Anna Paola Merone per il “Corriere della Sera – ed. Roma”, 30 gennaio 2022
“QUEI GIOIELLI NON APPARTENGONO AI SAVOIA” – ALESSANDRO SACCHI, PRESIDENTE DELL’UNIONE MONARCHICA ITALIANA: “GLI EREDI DI UMBERTO II NON HANNO DIRITTI SUL TESORO CONSERVATO NEL CAVEAU DELLA BANCA D’ITALIA” – “QUANDO FINÌ LA MONARCHIA ASSOLUTA, SI CREÒ UNA DIVISIONE FRA BENI PRIVATI E PUBBLICI. QUANDO UMBERTO II COMPÌ L'ATTO DI CONSEGNA ERA CONSAPEVOLE CHE I GIOIELLI ERANO DELLA CORONA E DUNQUE DEI SAVOIA SOLO FIN QUANDO C'ERA LA MONARCHIA” -
«Quei gioielli non appartengono ai Savoia. Gli eredi di Umberto II non hanno diritti sul tesoro conservato nel caveau della Banca d'Italia dal giugno 1946». Alessandro Sacchi, presidente dell'Unione monarchica italiana, non ha alcun dubbio: «Le pretese avanzate dai discendenti del re non hanno fondamento».
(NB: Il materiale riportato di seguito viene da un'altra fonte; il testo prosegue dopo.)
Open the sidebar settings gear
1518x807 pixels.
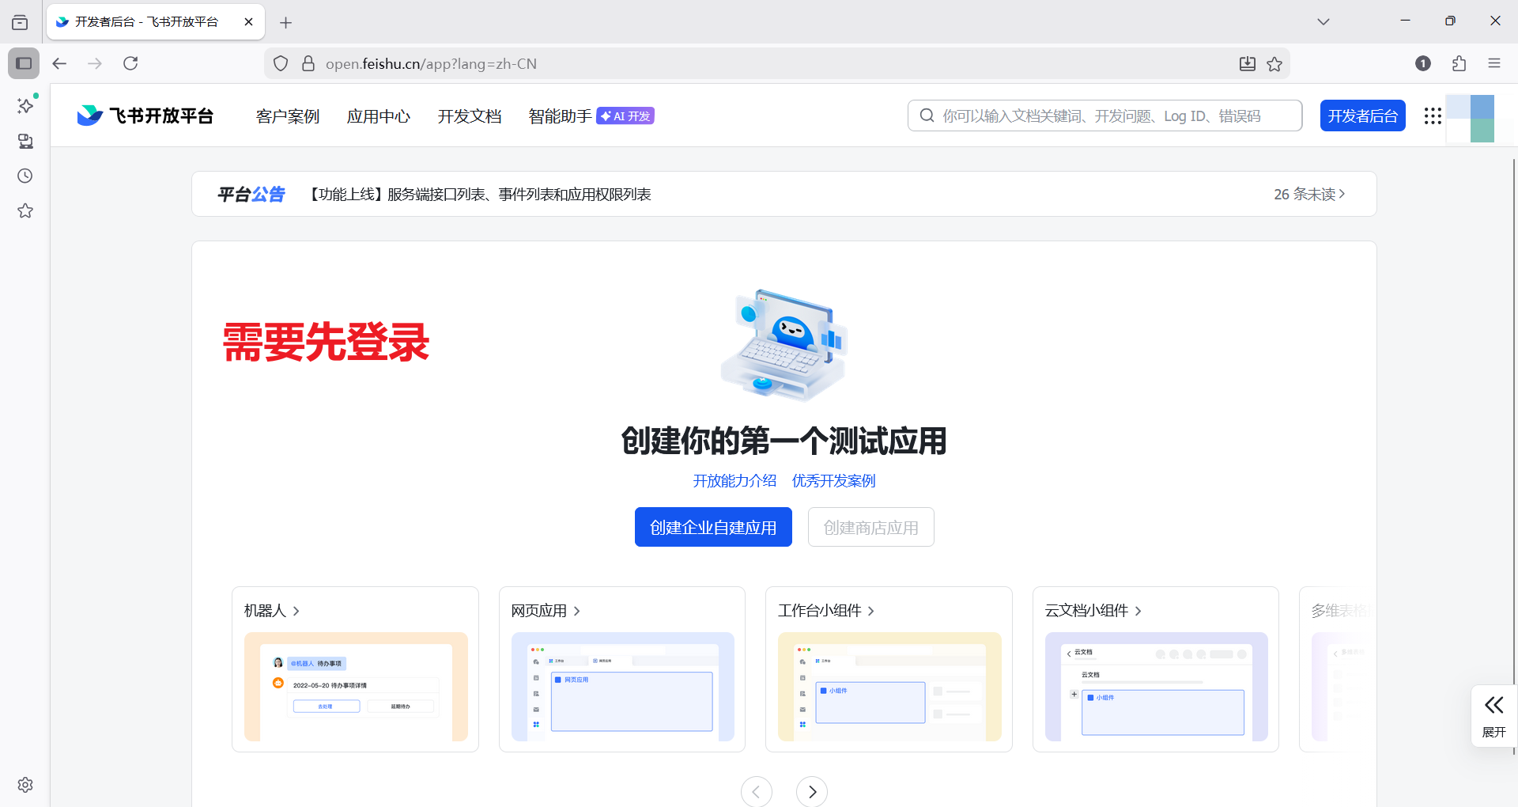[x=24, y=785]
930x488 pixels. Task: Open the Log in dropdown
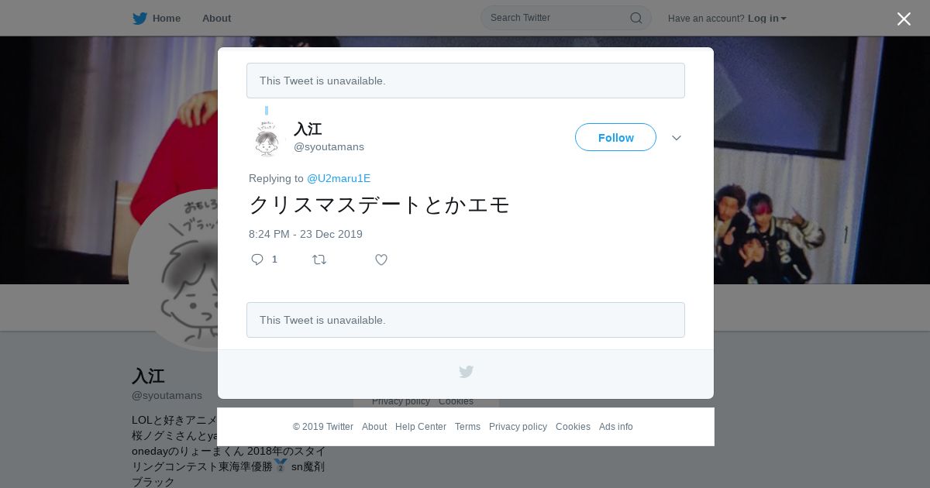766,19
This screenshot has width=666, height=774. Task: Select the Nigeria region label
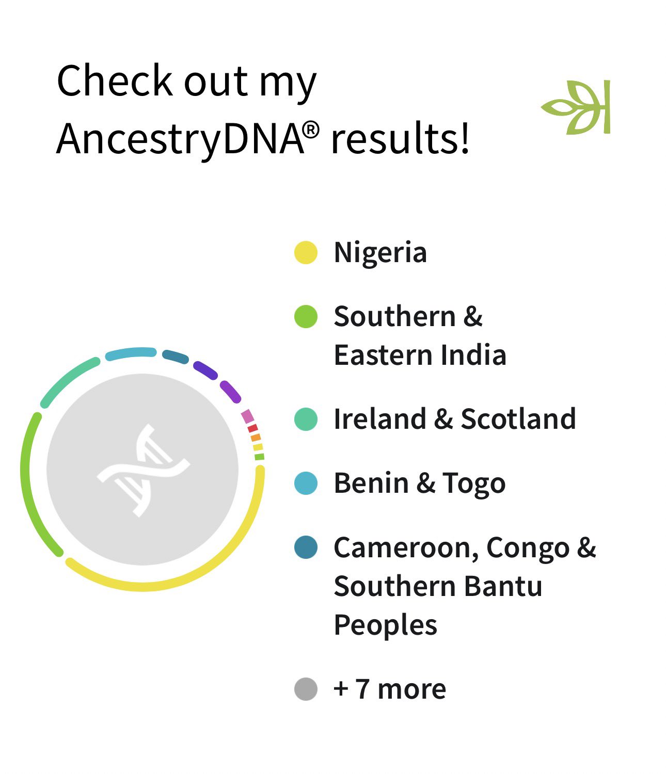click(380, 253)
I gioielli, dunque, non appartengono alla famiglia reale? «No. Umberto II consegnò a Einaudi un cofanetto con un biglietto. Di suo pugno aveva scritto: da ritirare da chi ne ha diritto e titolarità . Einaudi chiese: è proprio necessario? Ma Umberto non vacillò, perché aveva consapevolezza che il contenuto di quel cofanetto non gli apparteneva. Non erano beni privati.
Gli occorrevano soldi, che si fece prestare dal Papa al quale poi li restituì, ma aveva l'assoluta certezza che di quei beni non poteva disporre. Non era roba sua e non è roba degli eredi».
E i gioielli di famiglia? «Quelli li portò via. Da poco è stata venduta da Maria Gabriella, a un'asta internazionale, una tiara di brillanti del valore di diversi milioni che era di proprietà dei Savoia. La storia è piena di re andati in esilio con in testa la corona, che poi hanno smontato e rivenduto a pezzi.
Ma Umberto no: nel suo stile è stato rigoroso e costituzionalista. Se avesse avuto un benché minimo dubbio si sarebbe regolato diversamente: era ossequioso delle norme in maniera esasperata».
Gli eredi però sostengono che i gioielli non vanno considerati come le carrozze o i palazzi. «Quando finì la monarchia assoluta, si creò una divisione fra beni privati e pubblici. Nello Statuto Albertino, articolo 19, si fa riferimento alla dotazione della Corona che erano i palazzi, le ville e, per estensione, le carrozze e - in seguito - le automobili e altri benefit in uso al re o alla sua famiglia.
Quando Umberto II compì l'atto di consegna era consapevole che i gioielli erano della Corona e dunque dei Savoia solo fin quando c'era la monarchia. Vittorio Emanuele III dopo la prima guerra mondiale decise di tenere i gioielli al Quirinale, in ufficio.
Così come il tesoro della Corona inglese è nella Torre di Londra e non appartiene a Elisabetta o ai suoi eredi, ma all'Inghilterra. Anche negli Stati Uniti, alla fine del mandato, il presidente lascia alla Casa Bianca tutti i doni di valore ricevuti. Nulla gli appartiene se non nella sua funzione di capo dello Stato».
Cosa c'è nel cofanetto? «Monili, moltissime perle e numerose pietre. Negli anni Settanta venne fatto un inventario. Con l'avvocato di casa Savoia, Carlo D'Amelio, e il ministro della Real Casa, Falcone Lucifero, era presente anche il gioielliere Gianni Bulgari, convocato come esperto. Ricordo che furono inventariate circa trecento pietre. Gli eredi Savoia sanno che ci troviamo di fronte a un grande patrimonio».
Ci sono precedenti che hanno dato ragione agli eredi Savoia? «Le sorelle di Umberto hanno riottenuto il castello di Racconigi. Era di proprietà, anche se con un gesto discutibile il primo gennaio del 1948 lo Stato aveva avocato a sé anche i beni privati della famiglia. Il 28 dicembre morì Vittorio Emanuele III, e si aprì la successione. Una circostanza che favorì il ricorso delle sue quattro figlie».